## Given records:
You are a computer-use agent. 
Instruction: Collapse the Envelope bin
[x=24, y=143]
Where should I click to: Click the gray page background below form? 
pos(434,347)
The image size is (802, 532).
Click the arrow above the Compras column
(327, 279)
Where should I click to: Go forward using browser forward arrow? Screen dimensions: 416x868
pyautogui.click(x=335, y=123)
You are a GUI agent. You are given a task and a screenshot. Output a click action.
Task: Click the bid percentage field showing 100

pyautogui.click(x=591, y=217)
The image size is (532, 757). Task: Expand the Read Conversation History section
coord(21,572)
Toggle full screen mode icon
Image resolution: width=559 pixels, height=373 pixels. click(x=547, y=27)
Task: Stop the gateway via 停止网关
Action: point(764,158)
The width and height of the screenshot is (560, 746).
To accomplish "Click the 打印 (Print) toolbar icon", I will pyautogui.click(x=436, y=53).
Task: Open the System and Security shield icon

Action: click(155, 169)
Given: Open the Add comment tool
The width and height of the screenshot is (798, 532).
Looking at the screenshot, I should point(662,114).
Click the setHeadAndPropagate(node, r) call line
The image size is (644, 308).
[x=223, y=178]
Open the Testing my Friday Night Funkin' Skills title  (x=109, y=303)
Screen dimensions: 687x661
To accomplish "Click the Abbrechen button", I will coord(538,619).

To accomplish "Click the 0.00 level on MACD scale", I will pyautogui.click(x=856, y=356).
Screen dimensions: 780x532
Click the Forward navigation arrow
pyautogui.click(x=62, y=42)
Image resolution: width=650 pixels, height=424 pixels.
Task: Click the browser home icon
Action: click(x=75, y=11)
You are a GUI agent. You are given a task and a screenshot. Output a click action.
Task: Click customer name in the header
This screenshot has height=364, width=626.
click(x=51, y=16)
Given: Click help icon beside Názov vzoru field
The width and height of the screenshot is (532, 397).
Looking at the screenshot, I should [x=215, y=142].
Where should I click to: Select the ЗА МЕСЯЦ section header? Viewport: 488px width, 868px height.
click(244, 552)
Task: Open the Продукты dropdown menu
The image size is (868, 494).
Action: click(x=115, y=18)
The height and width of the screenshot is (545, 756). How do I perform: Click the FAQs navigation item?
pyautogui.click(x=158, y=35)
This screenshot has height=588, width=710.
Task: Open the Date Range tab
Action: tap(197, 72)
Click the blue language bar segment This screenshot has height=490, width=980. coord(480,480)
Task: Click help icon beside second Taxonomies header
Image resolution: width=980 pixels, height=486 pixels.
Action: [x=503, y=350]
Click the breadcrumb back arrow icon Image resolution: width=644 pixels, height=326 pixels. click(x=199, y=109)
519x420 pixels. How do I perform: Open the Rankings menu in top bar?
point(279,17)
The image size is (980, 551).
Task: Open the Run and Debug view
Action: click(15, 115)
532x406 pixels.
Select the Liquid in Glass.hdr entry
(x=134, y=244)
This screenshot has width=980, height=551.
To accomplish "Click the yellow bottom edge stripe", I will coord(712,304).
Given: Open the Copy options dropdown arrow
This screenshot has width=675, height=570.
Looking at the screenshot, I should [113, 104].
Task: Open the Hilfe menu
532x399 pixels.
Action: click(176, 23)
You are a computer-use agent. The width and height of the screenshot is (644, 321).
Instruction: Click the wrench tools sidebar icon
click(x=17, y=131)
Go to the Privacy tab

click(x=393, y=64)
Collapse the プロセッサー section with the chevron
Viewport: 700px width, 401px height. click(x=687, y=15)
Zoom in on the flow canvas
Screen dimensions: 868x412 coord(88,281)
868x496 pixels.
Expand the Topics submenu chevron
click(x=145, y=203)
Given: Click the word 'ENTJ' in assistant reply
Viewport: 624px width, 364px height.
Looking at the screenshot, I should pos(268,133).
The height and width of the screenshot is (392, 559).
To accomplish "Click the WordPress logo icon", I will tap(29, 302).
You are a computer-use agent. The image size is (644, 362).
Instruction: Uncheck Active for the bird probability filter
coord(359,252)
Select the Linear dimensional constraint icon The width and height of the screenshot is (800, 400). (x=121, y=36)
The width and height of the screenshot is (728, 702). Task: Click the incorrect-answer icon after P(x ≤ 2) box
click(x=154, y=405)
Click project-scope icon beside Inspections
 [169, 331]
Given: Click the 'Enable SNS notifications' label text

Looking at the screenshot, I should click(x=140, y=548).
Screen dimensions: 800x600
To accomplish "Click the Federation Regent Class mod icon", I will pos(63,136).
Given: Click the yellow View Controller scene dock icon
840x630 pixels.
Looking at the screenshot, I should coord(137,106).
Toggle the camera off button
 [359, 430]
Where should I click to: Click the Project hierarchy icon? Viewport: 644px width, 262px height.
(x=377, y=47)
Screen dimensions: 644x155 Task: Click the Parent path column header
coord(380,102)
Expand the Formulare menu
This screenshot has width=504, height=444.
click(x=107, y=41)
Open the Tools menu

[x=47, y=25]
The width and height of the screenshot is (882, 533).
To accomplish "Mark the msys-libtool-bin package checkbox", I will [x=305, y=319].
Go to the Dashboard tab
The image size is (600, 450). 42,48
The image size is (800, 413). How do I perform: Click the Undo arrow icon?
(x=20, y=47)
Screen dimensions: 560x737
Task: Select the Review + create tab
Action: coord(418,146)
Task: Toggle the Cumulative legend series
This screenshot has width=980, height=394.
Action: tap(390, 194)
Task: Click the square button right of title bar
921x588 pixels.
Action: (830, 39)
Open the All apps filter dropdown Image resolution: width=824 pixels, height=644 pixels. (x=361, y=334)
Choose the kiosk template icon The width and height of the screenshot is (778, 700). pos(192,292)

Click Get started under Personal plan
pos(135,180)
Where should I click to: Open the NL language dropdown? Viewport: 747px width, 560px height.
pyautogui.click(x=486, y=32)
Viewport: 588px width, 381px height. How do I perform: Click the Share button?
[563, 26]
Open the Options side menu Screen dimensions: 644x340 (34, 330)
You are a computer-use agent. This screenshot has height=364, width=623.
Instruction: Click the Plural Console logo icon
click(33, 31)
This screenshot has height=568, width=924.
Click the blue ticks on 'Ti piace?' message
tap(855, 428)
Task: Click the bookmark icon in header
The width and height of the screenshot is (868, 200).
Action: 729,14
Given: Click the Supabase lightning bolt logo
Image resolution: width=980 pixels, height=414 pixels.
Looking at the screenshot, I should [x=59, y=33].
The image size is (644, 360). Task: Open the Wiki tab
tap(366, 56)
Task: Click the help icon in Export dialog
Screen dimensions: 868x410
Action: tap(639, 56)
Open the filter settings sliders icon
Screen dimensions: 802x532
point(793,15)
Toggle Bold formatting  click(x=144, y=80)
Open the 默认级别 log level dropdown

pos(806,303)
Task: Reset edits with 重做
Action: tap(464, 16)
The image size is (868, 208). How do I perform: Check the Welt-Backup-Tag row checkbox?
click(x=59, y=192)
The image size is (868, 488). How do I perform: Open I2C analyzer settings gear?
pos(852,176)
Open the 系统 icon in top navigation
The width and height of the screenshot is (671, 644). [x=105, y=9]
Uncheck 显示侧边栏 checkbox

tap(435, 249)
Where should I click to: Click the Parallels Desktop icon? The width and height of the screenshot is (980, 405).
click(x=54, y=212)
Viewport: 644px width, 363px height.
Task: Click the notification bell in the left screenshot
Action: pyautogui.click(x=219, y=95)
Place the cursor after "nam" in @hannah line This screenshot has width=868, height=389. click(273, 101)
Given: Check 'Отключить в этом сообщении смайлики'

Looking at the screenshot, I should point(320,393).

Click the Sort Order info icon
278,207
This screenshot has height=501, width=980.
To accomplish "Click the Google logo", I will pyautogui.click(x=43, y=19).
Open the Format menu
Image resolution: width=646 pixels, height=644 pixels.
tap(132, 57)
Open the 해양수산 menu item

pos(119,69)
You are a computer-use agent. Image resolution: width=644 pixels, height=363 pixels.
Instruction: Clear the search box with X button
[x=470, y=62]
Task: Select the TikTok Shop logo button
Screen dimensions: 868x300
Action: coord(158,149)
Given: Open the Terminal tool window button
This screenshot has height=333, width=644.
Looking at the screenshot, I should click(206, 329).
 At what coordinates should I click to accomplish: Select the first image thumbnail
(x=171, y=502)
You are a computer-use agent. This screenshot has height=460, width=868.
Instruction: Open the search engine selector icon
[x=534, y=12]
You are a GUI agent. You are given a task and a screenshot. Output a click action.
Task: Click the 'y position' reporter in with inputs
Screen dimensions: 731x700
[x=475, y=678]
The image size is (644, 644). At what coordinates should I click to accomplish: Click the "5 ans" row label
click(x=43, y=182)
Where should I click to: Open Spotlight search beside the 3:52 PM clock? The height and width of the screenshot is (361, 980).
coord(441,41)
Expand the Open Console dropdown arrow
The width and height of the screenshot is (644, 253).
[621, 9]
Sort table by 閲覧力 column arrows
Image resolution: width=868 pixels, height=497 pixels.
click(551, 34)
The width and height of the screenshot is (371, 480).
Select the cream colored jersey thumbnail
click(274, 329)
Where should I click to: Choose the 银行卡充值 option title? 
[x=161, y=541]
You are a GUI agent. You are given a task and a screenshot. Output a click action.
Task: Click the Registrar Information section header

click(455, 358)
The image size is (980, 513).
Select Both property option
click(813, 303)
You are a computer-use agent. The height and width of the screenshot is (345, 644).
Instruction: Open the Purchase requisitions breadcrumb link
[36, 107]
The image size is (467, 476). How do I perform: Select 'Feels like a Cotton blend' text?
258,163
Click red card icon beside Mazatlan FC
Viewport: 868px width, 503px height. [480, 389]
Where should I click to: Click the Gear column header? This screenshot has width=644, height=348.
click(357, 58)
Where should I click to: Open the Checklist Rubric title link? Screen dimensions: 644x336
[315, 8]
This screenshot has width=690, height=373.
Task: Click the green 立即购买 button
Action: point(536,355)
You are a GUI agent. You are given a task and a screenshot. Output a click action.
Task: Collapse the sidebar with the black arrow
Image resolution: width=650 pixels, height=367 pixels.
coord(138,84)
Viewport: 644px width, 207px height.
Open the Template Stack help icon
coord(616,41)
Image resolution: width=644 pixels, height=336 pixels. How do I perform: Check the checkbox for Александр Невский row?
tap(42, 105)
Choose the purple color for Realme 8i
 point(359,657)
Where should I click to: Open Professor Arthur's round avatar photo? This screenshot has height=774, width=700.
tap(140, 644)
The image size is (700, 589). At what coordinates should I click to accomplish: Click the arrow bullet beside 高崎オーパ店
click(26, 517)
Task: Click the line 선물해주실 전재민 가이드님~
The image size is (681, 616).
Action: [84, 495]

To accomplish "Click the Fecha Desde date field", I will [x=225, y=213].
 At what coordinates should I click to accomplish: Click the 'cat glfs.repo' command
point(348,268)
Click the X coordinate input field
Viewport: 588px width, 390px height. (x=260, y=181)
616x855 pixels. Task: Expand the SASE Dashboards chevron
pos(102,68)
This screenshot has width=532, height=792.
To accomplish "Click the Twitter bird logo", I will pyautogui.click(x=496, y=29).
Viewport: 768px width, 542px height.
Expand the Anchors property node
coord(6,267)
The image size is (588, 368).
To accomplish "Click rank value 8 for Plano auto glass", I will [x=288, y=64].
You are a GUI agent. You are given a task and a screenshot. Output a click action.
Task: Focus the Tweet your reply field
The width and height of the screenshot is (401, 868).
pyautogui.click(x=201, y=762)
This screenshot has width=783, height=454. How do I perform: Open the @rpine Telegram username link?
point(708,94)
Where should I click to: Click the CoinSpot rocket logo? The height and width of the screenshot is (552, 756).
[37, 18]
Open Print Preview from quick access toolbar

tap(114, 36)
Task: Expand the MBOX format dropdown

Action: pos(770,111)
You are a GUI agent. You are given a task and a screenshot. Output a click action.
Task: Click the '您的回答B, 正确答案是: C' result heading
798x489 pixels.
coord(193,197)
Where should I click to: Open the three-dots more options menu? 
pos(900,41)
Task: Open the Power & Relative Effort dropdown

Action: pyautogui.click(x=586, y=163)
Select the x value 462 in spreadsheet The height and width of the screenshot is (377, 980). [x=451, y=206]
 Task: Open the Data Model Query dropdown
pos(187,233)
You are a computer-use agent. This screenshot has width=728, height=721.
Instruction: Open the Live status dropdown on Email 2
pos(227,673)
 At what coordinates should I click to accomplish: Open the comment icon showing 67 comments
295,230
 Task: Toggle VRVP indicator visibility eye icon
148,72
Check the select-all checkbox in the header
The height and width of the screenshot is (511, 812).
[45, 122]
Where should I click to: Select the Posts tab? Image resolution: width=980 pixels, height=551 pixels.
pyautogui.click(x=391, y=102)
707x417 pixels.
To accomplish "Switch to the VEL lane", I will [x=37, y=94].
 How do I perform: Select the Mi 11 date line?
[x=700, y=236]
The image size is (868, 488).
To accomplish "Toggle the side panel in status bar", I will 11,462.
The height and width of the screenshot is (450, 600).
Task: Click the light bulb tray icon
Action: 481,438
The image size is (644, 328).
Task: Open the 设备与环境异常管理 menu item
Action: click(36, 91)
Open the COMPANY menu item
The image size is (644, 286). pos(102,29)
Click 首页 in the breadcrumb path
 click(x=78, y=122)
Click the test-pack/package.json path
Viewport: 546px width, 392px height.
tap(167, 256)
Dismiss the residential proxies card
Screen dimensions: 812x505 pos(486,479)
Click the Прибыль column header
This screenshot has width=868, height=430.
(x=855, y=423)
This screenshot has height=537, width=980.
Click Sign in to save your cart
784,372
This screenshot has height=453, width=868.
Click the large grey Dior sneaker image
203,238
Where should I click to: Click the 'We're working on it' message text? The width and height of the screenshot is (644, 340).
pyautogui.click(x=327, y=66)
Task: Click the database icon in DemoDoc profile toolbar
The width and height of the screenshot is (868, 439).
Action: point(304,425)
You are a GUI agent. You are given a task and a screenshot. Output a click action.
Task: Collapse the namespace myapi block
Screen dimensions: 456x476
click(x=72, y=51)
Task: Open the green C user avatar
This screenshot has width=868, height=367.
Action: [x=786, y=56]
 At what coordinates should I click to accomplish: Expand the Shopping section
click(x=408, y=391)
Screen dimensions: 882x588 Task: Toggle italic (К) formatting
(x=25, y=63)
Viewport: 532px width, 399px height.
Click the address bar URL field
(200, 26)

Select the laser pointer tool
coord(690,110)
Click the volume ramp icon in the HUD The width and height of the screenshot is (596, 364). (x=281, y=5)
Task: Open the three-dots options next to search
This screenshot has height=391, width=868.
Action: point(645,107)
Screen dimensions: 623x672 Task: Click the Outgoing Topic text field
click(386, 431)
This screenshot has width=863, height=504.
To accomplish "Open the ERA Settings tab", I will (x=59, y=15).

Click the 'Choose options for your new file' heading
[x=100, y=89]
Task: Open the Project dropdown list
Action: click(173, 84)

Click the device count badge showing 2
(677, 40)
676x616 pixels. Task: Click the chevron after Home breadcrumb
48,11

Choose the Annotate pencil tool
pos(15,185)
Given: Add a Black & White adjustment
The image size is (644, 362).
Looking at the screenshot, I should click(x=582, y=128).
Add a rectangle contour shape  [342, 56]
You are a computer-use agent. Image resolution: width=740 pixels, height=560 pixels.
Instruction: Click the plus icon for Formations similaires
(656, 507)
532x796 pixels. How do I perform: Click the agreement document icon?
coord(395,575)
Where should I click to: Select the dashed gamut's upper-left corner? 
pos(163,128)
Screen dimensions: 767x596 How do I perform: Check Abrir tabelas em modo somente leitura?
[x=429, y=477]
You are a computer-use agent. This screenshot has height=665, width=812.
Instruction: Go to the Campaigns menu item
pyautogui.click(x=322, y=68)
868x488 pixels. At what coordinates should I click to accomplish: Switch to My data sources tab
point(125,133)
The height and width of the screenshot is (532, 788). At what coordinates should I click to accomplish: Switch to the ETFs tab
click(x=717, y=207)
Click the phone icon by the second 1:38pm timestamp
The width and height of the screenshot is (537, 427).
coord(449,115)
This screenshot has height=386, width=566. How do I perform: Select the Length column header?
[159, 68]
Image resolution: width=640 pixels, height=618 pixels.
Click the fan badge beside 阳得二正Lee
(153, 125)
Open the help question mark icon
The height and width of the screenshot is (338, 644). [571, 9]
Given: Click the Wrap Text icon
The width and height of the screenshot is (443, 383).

## Work to be completed:
Whatever else the listing above holds, retype exactly only the lines from the one containing "Instruction: Open the Live" to the one containing "This screenshot has height=453, width=868.", both ends kept.

## Exercise response:
Instruction: Open the Live status dropdown on Email 2
pos(227,673)
 At what coordinates should I click to accomplish: Open the comment icon showing 67 comments
295,230
 Task: Toggle VRVP indicator visibility eye icon
148,72
Check the select-all checkbox in the header
The height and width of the screenshot is (511, 812).
[45, 122]
Where should I click to: Select the Posts tab? Image resolution: width=980 pixels, height=551 pixels.
pyautogui.click(x=391, y=102)
707x417 pixels.
To accomplish "Switch to the VEL lane", I will [x=37, y=94].
 How do I perform: Select the Mi 11 date line?
[x=700, y=236]
The image size is (868, 488).
To accomplish "Toggle the side panel in status bar", I will 11,462.
The height and width of the screenshot is (450, 600).
Task: Click the light bulb tray icon
Action: 481,438
The image size is (644, 328).
Task: Open the 设备与环境异常管理 menu item
Action: click(36, 91)
Open the COMPANY menu item
The image size is (644, 286). pos(102,29)
Click 首页 in the breadcrumb path
 click(x=78, y=122)
Click the test-pack/package.json path
Viewport: 546px width, 392px height.
tap(167, 256)
Dismiss the residential proxies card
Screen dimensions: 812x505 pos(486,479)
Click the Прибыль column header
This screenshot has width=868, height=430.
(x=855, y=423)
This screenshot has height=537, width=980.
Click Sign in to save your cart
784,372
This screenshot has height=453, width=868.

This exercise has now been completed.